A MEETING WITH MRS RADCLIFFE (c. 1822)

CHARLES BUCKE (1781–1846)


For this criticism [Bucke had praised Ann Radcliffe very highly in the 1821 edition of his book] Mrs Ratcliffe was pleased to send me her thanks. Sometime after, I was invited to supper. Her conversation was delightful! She sung Adeste Fideles with a voice mellow and melodious, but somewhat tremulous. Her countenance indicated melancholy. She had been, doubtless, in her youth, beautiful. She was a great admirer of Schiller’s Robbers. Her favourite tragedy was Macbeth. Her favourite painters were, Salvator, Claude, and Gaspar Poussin: her favourite poets, after Shakespeare, Tasso, Spenser, and Milton.

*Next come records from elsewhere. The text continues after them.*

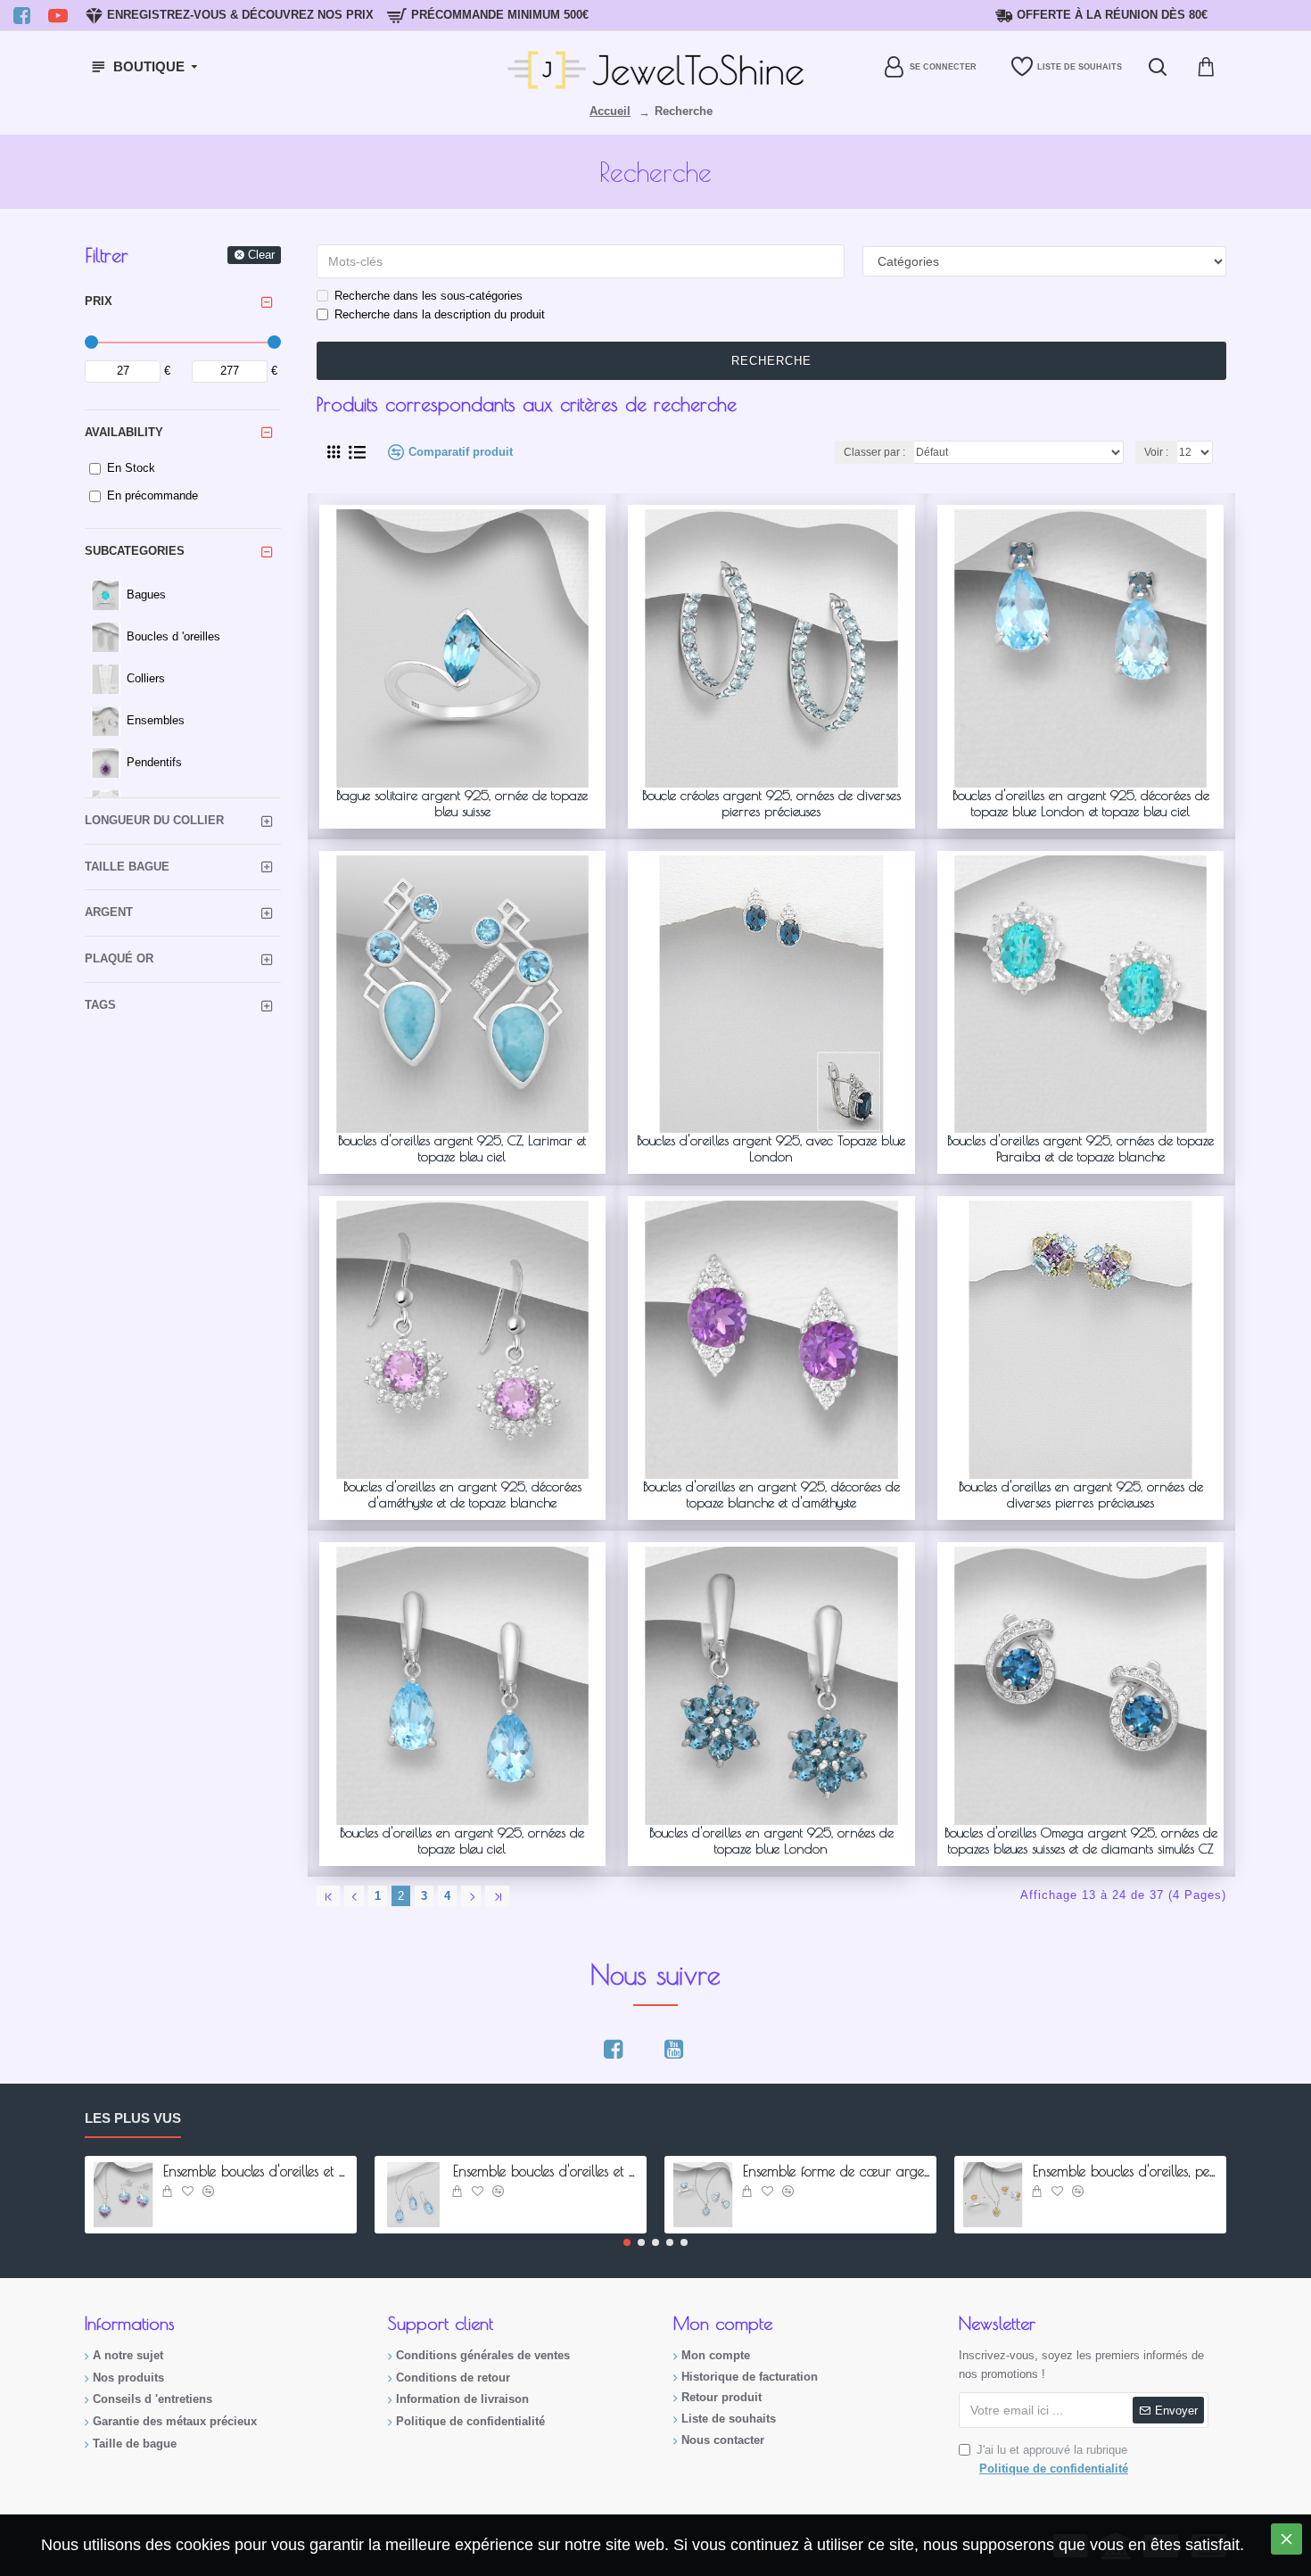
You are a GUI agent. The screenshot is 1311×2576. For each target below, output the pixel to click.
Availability (124, 432)
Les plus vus (133, 2118)
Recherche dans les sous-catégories (428, 295)
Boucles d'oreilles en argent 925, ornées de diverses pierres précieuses (1081, 1494)
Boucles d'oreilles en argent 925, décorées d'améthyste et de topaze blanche (462, 1494)
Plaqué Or (119, 958)
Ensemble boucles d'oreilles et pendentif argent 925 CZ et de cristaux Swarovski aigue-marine (546, 2171)
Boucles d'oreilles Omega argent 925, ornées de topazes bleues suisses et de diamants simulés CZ (1080, 1840)
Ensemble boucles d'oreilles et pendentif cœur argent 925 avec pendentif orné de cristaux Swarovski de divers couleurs (256, 2171)
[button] (627, 2242)
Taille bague (127, 866)
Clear (261, 254)
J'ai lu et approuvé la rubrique (1052, 2459)
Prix (98, 301)
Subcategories (135, 550)
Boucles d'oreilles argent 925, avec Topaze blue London (771, 1148)
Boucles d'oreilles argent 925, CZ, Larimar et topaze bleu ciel (462, 1148)
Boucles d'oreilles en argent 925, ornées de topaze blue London (771, 1840)
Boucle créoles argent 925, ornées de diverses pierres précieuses (771, 803)
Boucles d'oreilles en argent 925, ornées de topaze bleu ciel (462, 1840)
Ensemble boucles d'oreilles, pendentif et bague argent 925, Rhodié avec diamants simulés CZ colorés (1126, 2171)
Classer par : (874, 452)
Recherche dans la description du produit (439, 314)
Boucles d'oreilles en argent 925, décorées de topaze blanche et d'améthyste (771, 1494)
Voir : (1156, 452)
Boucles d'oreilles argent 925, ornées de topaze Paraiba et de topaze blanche (1080, 1148)
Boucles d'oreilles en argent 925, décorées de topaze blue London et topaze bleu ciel (1080, 803)
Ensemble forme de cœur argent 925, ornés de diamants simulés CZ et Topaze (836, 2171)
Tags (100, 1004)
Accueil (610, 111)
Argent (109, 912)
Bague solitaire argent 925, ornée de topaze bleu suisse (462, 803)
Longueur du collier (154, 820)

          There was, for many years, a report that this accomplished lady was afflicted with insanity. How the report came to be raised I know not; but, I believe, it never was the case. She had not only an elegant taste, but a comprehensive understanding. She died in 1823; and was buried in the chapel of ease, (belonging to the parish of St. George, Hanover Square,) at Bayswater.
          I have read her Romance of the Forest four times; her Italian five times; her Mysteries of Udolpho nine times; and my imagination is, even now, always charmed whenever I think of either.